元素查找记录
'''

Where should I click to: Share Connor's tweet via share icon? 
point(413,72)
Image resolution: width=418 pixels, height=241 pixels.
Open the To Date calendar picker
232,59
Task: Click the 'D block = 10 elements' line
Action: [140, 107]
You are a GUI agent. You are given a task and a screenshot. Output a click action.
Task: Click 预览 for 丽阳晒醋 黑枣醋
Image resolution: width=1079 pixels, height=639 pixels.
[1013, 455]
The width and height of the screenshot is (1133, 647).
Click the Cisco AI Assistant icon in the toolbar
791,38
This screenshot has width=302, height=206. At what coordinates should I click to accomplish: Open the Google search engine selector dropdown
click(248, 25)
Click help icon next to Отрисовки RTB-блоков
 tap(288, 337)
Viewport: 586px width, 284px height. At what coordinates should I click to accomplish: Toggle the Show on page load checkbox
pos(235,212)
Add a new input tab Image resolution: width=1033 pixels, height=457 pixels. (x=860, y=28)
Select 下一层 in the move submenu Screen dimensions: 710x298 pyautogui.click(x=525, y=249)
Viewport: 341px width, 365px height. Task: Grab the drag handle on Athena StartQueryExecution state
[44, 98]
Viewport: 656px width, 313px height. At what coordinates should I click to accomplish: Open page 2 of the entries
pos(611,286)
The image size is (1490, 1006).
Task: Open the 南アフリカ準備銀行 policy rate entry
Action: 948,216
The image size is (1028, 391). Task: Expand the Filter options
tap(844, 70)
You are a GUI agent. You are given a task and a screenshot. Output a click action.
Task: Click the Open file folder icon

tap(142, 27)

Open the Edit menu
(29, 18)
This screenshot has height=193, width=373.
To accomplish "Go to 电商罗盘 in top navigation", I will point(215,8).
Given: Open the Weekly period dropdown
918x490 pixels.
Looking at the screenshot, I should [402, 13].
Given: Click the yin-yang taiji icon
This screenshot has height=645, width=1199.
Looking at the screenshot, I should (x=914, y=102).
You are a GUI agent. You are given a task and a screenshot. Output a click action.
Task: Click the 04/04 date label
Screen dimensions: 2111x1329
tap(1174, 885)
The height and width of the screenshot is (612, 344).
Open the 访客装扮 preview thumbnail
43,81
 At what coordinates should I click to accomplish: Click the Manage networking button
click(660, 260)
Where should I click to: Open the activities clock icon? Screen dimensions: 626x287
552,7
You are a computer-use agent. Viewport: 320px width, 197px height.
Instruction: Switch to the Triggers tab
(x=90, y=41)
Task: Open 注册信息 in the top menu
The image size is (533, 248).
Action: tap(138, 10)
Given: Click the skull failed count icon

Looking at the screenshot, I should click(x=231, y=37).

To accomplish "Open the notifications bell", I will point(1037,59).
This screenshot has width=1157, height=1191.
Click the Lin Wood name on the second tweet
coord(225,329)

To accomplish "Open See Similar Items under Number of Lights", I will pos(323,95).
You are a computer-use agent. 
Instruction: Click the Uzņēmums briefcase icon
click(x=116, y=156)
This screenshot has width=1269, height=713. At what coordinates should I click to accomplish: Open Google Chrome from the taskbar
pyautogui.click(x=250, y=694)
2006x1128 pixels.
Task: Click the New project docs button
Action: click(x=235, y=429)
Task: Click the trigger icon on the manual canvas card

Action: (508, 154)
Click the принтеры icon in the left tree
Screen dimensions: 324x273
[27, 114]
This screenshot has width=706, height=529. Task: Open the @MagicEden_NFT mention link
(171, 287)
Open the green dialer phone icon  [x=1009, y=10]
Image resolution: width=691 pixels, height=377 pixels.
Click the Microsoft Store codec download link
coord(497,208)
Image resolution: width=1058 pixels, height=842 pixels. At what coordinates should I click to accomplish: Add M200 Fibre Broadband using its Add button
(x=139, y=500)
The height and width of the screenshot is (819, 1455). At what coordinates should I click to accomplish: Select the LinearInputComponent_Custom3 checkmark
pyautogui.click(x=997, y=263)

'''

把以上全部行改写成编号列表，空行不计入。

1. Where should I click to: Share Connor's tweet via share icon? 
2. point(413,72)
3. Image resolution: width=418 pixels, height=241 pixels.
4. Open the To Date calendar picker
5. 232,59
6. Task: Click the 'D block = 10 elements' line
7. Action: [140, 107]
8. You are a GUI agent. You are given a task and a screenshot. Output a click action.
9. Task: Click 预览 for 丽阳晒醋 黑枣醋
10. Image resolution: width=1079 pixels, height=639 pixels.
11. [1013, 455]
12. The width and height of the screenshot is (1133, 647).
13. Click the Cisco AI Assistant icon in the toolbar
14. 791,38
15. This screenshot has width=302, height=206. At what coordinates should I click to accomplish: Open the Google search engine selector dropdown
16. click(248, 25)
17. Click help icon next to Отрисовки RTB-блоков
18.  tap(288, 337)
19. Viewport: 586px width, 284px height. At what coordinates should I click to accomplish: Toggle the Show on page load checkbox
20. pos(235,212)
21. Add a new input tab Image resolution: width=1033 pixels, height=457 pixels. (x=860, y=28)
22. Select 下一层 in the move submenu Screen dimensions: 710x298 pyautogui.click(x=525, y=249)
23. Viewport: 341px width, 365px height. Task: Grab the drag handle on Athena StartQueryExecution state
24. [44, 98]
25. Viewport: 656px width, 313px height. At what coordinates should I click to accomplish: Open page 2 of the entries
26. pos(611,286)
27. The image size is (1490, 1006).
28. Task: Open the 南アフリカ準備銀行 policy rate entry
29. Action: 948,216
30. The image size is (1028, 391). Task: Expand the Filter options
31. tap(844, 70)
32. You are a GUI agent. You are given a task and a screenshot. Output a click action.
33. Task: Click the Open file folder icon
34. tap(142, 27)
35. Open the Edit menu
36. (29, 18)
37. This screenshot has height=193, width=373.
38. To accomplish "Go to 电商罗盘 in top navigation", I will point(215,8).
39. Given: Open the Weekly period dropdown
40. 918x490 pixels.
41. Looking at the screenshot, I should [402, 13].
42. Given: Click the yin-yang taiji icon
43. This screenshot has height=645, width=1199.
44. Looking at the screenshot, I should (x=914, y=102).
45. You are a GUI agent. You are given a task and a screenshot. Output a click action.
46. Task: Click the 04/04 date label
47. Screen dimensions: 2111x1329
48. tap(1174, 885)
49. The height and width of the screenshot is (612, 344).
50. Open the 访客装扮 preview thumbnail
51. 43,81
52.  At what coordinates should I click to accomplish: Click the Manage networking button
53. click(660, 260)
54. Where should I click to: Open the activities clock icon? Screen dimensions: 626x287
55. 552,7
56. You are a computer-use agent. Viewport: 320px width, 197px height.
57. Instruction: Switch to the Triggers tab
58. (x=90, y=41)
59. Task: Open 注册信息 in the top menu
60. The image size is (533, 248).
61. Action: tap(138, 10)
62. Given: Click the skull failed count icon
63. Looking at the screenshot, I should click(x=231, y=37).
64. To accomplish "Open the notifications bell", I will point(1037,59).
65. This screenshot has width=1157, height=1191.
66. Click the Lin Wood name on the second tweet
67. coord(225,329)
68. To accomplish "Open See Similar Items under Number of Lights", I will pos(323,95).
69. You are a computer-use agent. 
70. Instruction: Click the Uzņēmums briefcase icon
71. click(x=116, y=156)
72. This screenshot has width=1269, height=713. At what coordinates should I click to accomplish: Open Google Chrome from the taskbar
73. pyautogui.click(x=250, y=694)
74. 2006x1128 pixels.
75. Task: Click the New project docs button
76. Action: click(x=235, y=429)
77. Task: Click the trigger icon on the manual canvas card
78. Action: (508, 154)
79. Click the принтеры icon in the left tree
80. Screen dimensions: 324x273
81. [27, 114]
82. This screenshot has width=706, height=529. Task: Open the @MagicEden_NFT mention link
83. (171, 287)
84. Open the green dialer phone icon  [x=1009, y=10]
85. Image resolution: width=691 pixels, height=377 pixels.
86. Click the Microsoft Store codec download link
87. coord(497,208)
88. Image resolution: width=1058 pixels, height=842 pixels. At what coordinates should I click to accomplish: Add M200 Fibre Broadband using its Add button
89. (x=139, y=500)
90. The height and width of the screenshot is (819, 1455). At what coordinates should I click to accomplish: Select the LinearInputComponent_Custom3 checkmark
91. pyautogui.click(x=997, y=263)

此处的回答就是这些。